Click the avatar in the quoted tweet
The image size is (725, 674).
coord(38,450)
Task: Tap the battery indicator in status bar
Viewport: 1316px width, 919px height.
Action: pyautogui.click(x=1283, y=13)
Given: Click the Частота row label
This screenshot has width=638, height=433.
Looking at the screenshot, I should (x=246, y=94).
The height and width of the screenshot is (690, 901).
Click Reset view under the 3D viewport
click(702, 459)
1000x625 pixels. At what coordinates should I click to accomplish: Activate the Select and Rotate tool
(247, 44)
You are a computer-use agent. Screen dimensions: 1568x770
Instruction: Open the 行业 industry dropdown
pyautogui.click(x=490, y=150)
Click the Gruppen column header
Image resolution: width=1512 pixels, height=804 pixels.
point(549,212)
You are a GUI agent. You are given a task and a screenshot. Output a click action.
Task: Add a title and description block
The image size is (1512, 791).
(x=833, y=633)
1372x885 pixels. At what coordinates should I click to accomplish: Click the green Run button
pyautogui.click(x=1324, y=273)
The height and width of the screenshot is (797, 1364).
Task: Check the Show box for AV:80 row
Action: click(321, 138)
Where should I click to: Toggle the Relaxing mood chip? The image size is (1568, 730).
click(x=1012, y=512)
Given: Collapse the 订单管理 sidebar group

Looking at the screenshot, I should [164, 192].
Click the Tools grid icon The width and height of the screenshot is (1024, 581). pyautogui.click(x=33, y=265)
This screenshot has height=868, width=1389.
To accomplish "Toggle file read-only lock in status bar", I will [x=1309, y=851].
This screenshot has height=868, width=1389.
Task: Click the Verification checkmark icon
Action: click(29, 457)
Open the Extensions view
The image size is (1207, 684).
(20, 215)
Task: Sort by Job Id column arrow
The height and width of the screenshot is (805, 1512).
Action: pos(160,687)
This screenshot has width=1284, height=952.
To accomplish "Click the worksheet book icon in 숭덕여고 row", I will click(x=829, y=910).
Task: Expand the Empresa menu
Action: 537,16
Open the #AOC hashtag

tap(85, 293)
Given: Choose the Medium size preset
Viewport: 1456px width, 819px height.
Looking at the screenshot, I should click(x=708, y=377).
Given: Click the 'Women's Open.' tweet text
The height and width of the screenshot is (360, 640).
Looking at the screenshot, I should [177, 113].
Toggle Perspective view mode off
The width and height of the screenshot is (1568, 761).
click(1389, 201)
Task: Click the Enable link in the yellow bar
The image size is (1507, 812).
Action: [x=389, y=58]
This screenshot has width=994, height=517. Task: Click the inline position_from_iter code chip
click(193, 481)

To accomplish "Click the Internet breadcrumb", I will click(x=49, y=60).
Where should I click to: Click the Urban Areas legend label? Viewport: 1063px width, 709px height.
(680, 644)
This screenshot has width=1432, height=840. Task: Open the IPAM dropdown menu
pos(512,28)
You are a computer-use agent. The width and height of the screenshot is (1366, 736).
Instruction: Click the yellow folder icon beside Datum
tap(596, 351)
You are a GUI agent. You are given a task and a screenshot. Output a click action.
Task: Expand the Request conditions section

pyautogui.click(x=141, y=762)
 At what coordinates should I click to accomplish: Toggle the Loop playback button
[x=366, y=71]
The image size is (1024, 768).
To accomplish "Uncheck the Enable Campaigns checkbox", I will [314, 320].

----

Please print the lines of the records above once more, without changes, starting with the line that contains "This screenshot has width=1284, height=952." and going on through the line that contains "Looking at the screenshot, I should [177, 113].".

#### TASK SOLUTION
This screenshot has width=1284, height=952.
To accomplish "Click the worksheet book icon in 숭덕여고 row", I will click(x=829, y=910).
Task: Expand the Empresa menu
Action: 537,16
Open the #AOC hashtag

tap(85, 293)
Given: Choose the Medium size preset
Viewport: 1456px width, 819px height.
Looking at the screenshot, I should click(x=708, y=377).
Given: Click the 'Women's Open.' tweet text
The height and width of the screenshot is (360, 640).
Looking at the screenshot, I should [177, 113].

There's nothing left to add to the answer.